Task directions | Set down word for word the lines of the data below, starting at the line that has "You are a computer-use" and stopping after the line that has "click(318, 466)". Leave the pictures out of your answer.
Start of Data section
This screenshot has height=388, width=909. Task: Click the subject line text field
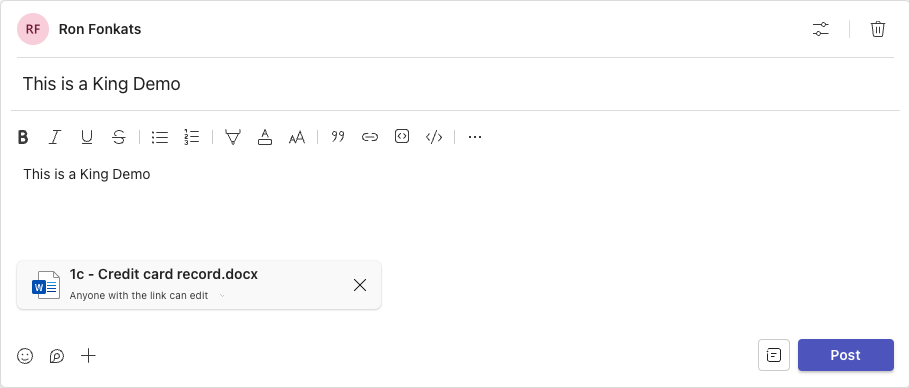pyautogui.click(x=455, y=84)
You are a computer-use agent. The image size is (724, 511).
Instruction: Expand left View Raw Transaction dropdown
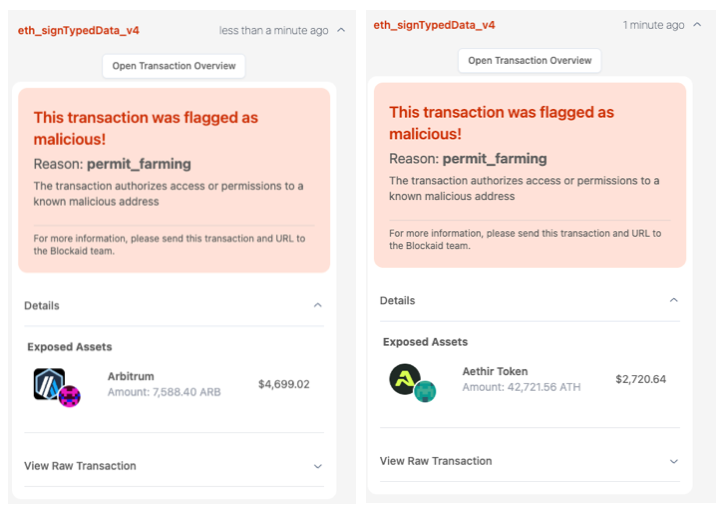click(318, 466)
End of Data section
Start of Data section
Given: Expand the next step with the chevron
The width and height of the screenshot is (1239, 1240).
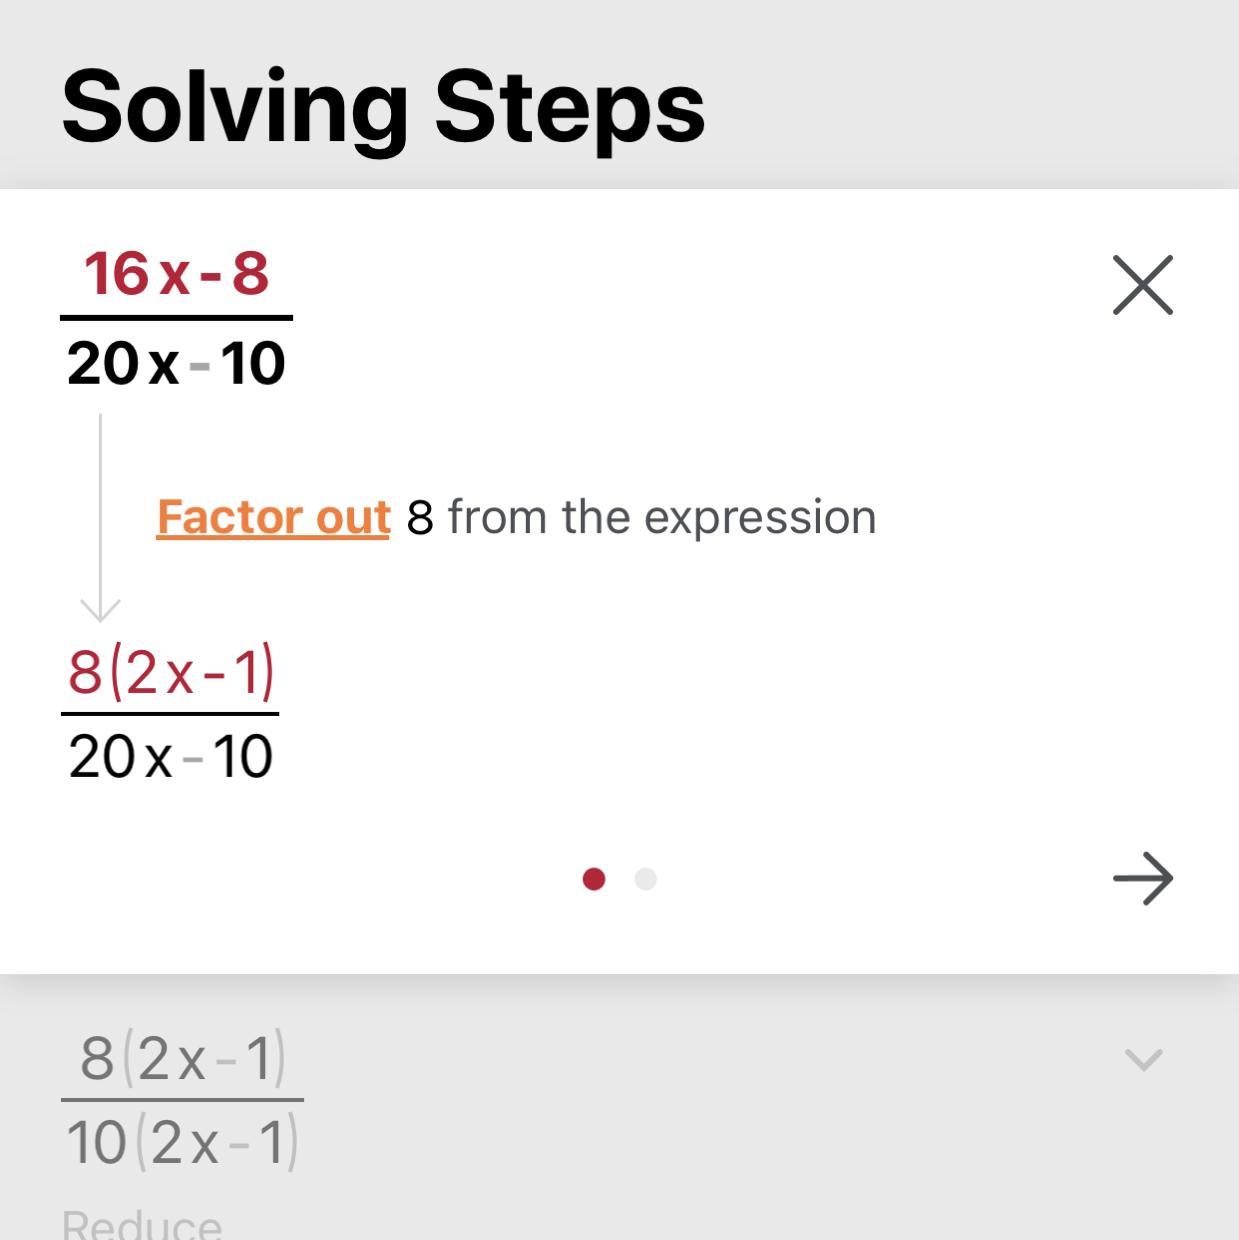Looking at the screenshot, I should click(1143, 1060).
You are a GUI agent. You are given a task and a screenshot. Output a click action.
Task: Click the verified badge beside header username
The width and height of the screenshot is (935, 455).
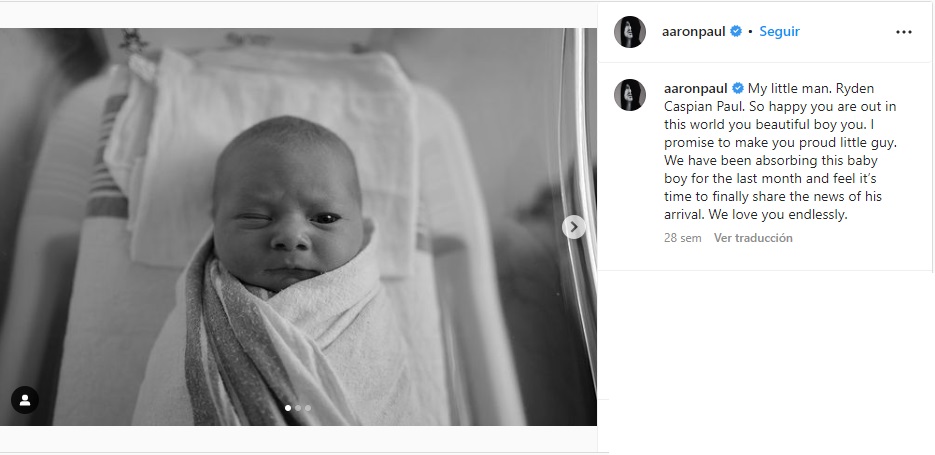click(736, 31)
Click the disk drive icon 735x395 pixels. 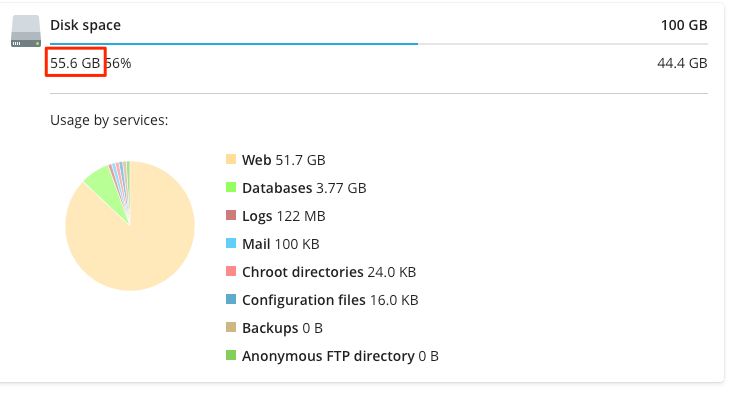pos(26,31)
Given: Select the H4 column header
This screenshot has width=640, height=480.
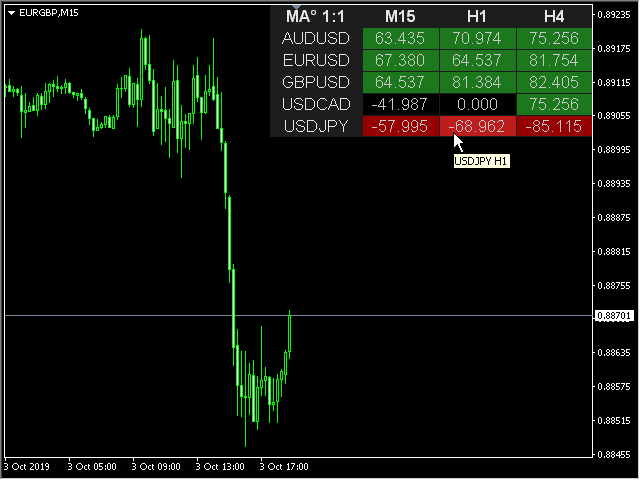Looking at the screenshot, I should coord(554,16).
End of Data section
Exercise result |
You are a computer-use agent. The image size is (724, 511).
Instruction: Expand left View Raw Transaction dropdown
click(318, 466)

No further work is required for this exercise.